Et si notre main n'avait pas seulement évolué pour nous rendre plus habiles, mais aussi pour nous permettre de mieux donner des coups de poing ? C'est l'hypothèse qu'ont voulu vérifier des chercheurs, intrigués par la structure de la main humaine, unique chez les primates.

Par comparaison avec les grands singes, l'être humain possède une paume et des doigts courts, mais aussi des pouces longs, forts et mobiles. Ces proportions si particulières permettent les deux types de prise caractéristiques de notre espèce, la «prise de précision», manipulation fine d'objets par le bout des doigts uniquement, et la «prise forte» dans laquelle l'objet est fermement enroulé dans notre main.

Traditionnellement, biologistes et anthropologues considèrent que la manipulation a joué un rôle crucial dans l'évolution de l'espèce humaine, lui conférant un avantage exceptionnel sur toutes les autres espèces : l'utilisation et surtout la fabrication d'outils.

A l'inverse, les longues mains des autres primates seraient adaptées à une vie dans les arbres et à la locomotion sur des branches de grand diamètre.

Une autre théorie plus récente suggère que la main de l'homme a évolué parallèlement à son pied lorsqu'il a adopté la marche bipède, mains et pieds se développant suivant des processus similaires.

Michael Morgan et David Carrier, chercheurs à l'Université d'Utah (États-Unis), ont voulu explorer une troisième piste.

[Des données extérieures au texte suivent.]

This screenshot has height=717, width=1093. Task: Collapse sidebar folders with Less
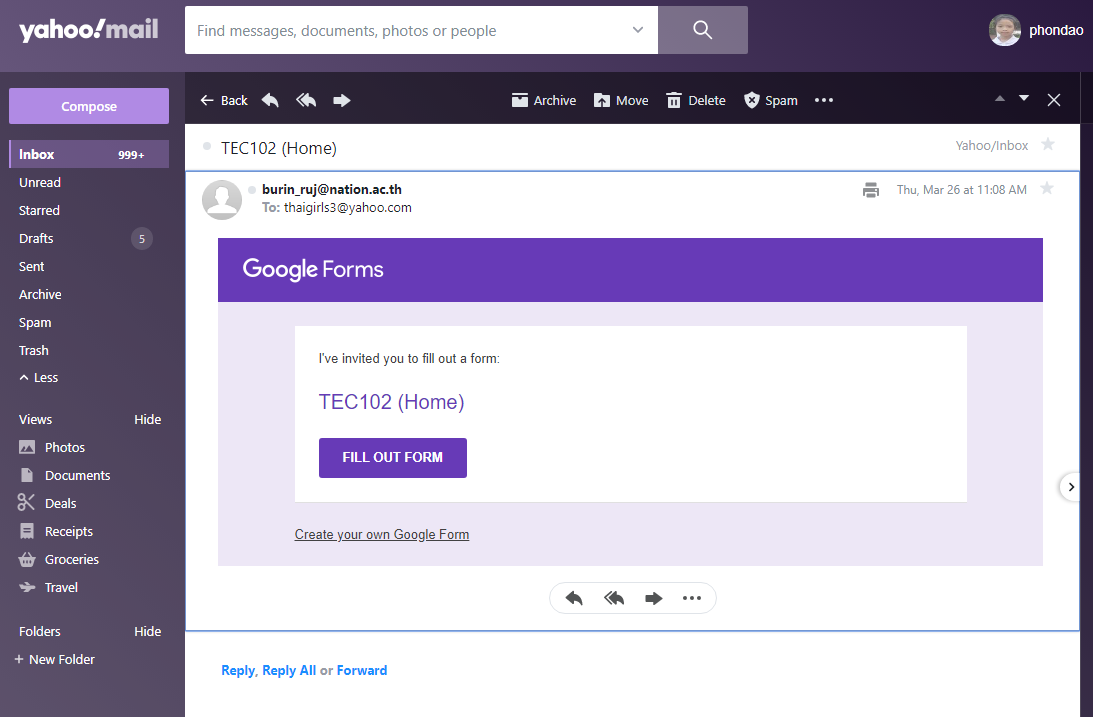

Respectivement médecin et biologiste, les deux chercheurs ont en effet constaté que les proportions et la mécanique de la main humaine en faisaient la structure idéale pour donner des coups de poing : les phalanges repliées s'imbriquent parfaitement entre la paume et le pouce. Cela renforce le poing et rend la main plus résistante aux chocs, en répartissant l'énergie jusqu'au poignet pour protéger os et articulations.

Les chercheurs ont donc procédé à diverses expériences pour tester leur idée sur des volontaires, auxquels ils ont demandé de frapper dans des sacs de sable poing fermé et paume ouverte de différentes façons.

Première surprise. «Contrairement à nos attentes, frapper avec le poing fermé ne semble pas conférer un avantage significatif» en termes de force, écrivent-ils dans leur étude, publiée par la revue Journal of Experimental Biology.

Mais la surface de frappe d'un poing fermé ne représente même pas le tiers de celle de la main et seulement 60% environ de celle de la paume. Cela signifie qu'à puissance égale, la force d'impact d'un poing est bien supérieure et a plus de chances de provoquer une blessure, relèvent-ils.

Le principal avantage de la structure de la main humaine, c'est bien la résistance mécanique offerte par le poing fermé, confirme l'étude.

Si les humains avaient la même main que les chimpanzés, le bout des doigts pourrait certes s'appuyer sur la paume lorsque le poing est fermé. Mais les doigts repliés sur eux-mêmes garderaient alors un interstice préjudiciable à la solidité de l'ensemble.

«En partant de la main de notre ancêtre arboricole, on peut certes imaginer diverses transformations évolutives qui auraient abouti à une structure en forme de massue adaptée au combat. De la même façon, différentes proportions de la main seraient compatibles avec une grande dextérité manuelle», reconnaît l'étude.

Mais il n'existerait finalement qu'une seule structure correctement dimensionnée pour assurer simultanément ces deux fonctions cruciales : la main de l'Homo sapiens, concluent les auteurs.